Work item
The line with "Task: Click 王旭's avatar thumbnail" marks the start; write out that line and all following lines through the end of the listing, exactly.
START Task input
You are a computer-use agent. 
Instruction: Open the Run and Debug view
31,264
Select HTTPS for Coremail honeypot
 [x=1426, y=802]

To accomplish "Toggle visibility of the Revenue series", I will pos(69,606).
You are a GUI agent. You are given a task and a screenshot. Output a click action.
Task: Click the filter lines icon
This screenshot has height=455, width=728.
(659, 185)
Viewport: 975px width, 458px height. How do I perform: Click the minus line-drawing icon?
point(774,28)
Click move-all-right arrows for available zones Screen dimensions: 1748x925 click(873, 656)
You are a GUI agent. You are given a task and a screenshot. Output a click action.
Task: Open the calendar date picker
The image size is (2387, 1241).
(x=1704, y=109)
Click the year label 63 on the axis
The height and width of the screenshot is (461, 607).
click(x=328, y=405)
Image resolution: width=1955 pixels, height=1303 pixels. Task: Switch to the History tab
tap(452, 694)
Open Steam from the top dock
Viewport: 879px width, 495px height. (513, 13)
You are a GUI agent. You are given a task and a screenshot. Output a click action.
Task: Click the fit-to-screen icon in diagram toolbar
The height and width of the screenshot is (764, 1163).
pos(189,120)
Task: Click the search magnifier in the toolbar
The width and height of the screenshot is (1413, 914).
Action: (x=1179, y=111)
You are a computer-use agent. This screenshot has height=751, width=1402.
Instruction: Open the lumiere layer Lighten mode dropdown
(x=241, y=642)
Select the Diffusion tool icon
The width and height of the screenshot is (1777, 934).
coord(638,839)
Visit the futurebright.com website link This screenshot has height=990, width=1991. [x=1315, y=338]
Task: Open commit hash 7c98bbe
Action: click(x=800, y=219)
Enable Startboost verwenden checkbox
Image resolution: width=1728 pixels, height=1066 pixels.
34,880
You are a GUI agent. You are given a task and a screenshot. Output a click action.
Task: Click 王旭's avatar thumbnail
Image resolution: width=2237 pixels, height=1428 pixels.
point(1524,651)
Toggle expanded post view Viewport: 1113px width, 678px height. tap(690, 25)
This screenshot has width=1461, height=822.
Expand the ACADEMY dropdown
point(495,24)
END Task input
Task solution
Task: Click 王旭's avatar thumbnail
Image resolution: width=2237 pixels, height=1428 pixels.
point(1524,651)
Toggle expanded post view Viewport: 1113px width, 678px height. tap(690, 25)
This screenshot has width=1461, height=822.
Expand the ACADEMY dropdown
point(495,24)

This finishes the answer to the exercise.